4 Ways to Improve Your Storytelling

Connecting with your target audience is tough, even under the best of circumstances. Connect face-to-face, you can see your listener’s reactions. Connect virtually … it’s a crapshoot. They might be listening … or they might be playing digital Solitaire.  No matter how you’re communicating, the best way to keep your target audience engaged is by telling powerful stories. 

Here are four ways to improve them. 

Set the Scene … Hint: It’s Not About You

It seems intuitive; your story should feature your products and services … right? Yes … but not initially. Start with current industry challenges, powerful market forces, and specific client needs. Set the scene … a challenging scene your listeners will find all too familiar. Done correctly, they’ll cast themselves as a character in your story. 

Get Personal

Include emotions … the powerful emotions that drive the characters in your story. Your listeners are most likely experiencing them right now.  They know that if they don’t solve their problems, they’ll lose more than business; they’ll lose market share; they’ll lose valued employees; they’ll lose their jobs; and ultimately, the company could close its doors. By recognizing and validating these emotions, your listeners will remain engaged to see how your story–now their story–turns out.

Enter … Your Solutions 

Now that your listeners are intellectually and emotionally hooked, it’s solution time.
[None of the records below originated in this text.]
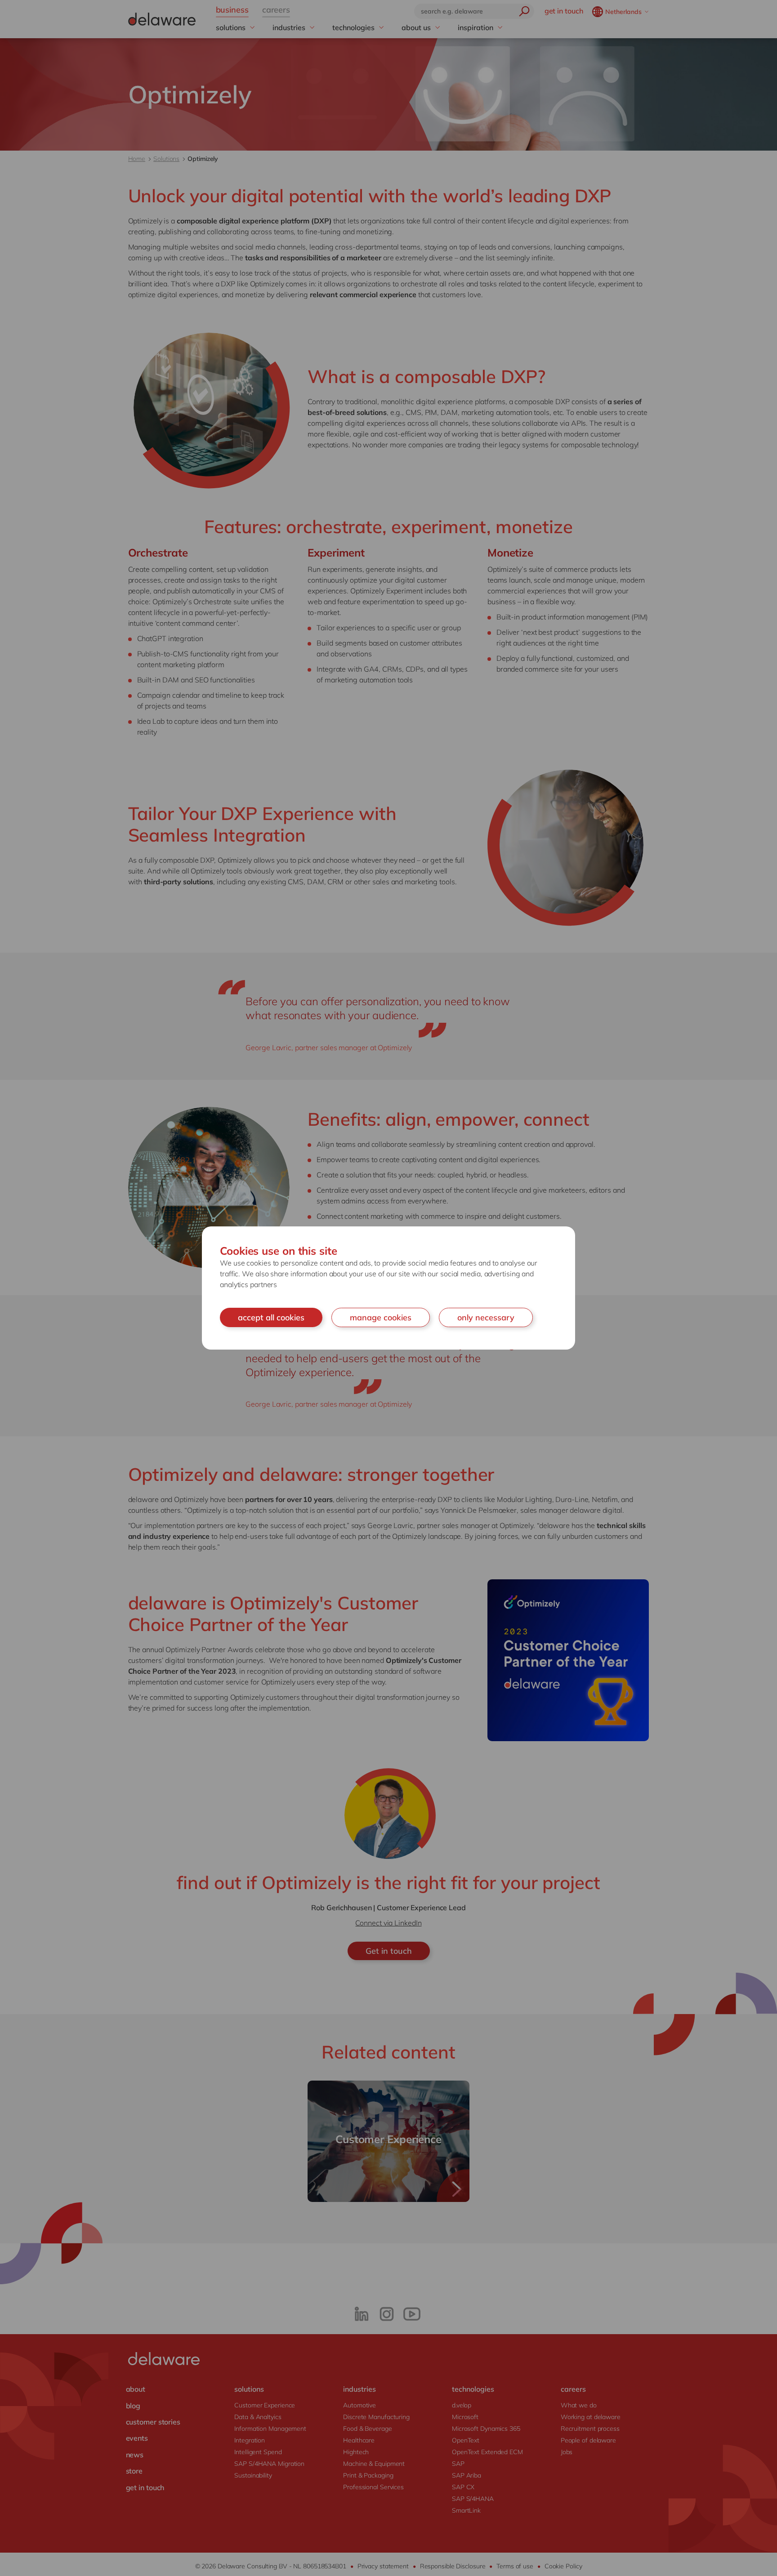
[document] (388, 1288)
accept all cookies (271, 1317)
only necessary (485, 1317)
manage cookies (380, 1317)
But remember, the biggest reason the characters in your story succeeded was not your products or services … they succeeded because they were able to change their minds.  Change is hard, especially when you need to admit that what you were doing before wasn’t working.  Frame your products and services as natural outgrowths of this new mindset. Provide data and real-world results. These relevant details add credibility and weight to your story, and help listeners feel comfortable with changing their minds. 


Last, but certainly not least, look to the future … but be realistic. Don’t describe a happily-ever-after.  Detail potential new challenges they may face along the way, but also include how your products and services are prepared to solve these as well. This gives your listeners hope, which any behavioral psychologist will tell you is the most important human emotion.


Your solutions are not the star of your stories … your customers and prospects are … your products and services are merely the supporting players that help the stars succeed.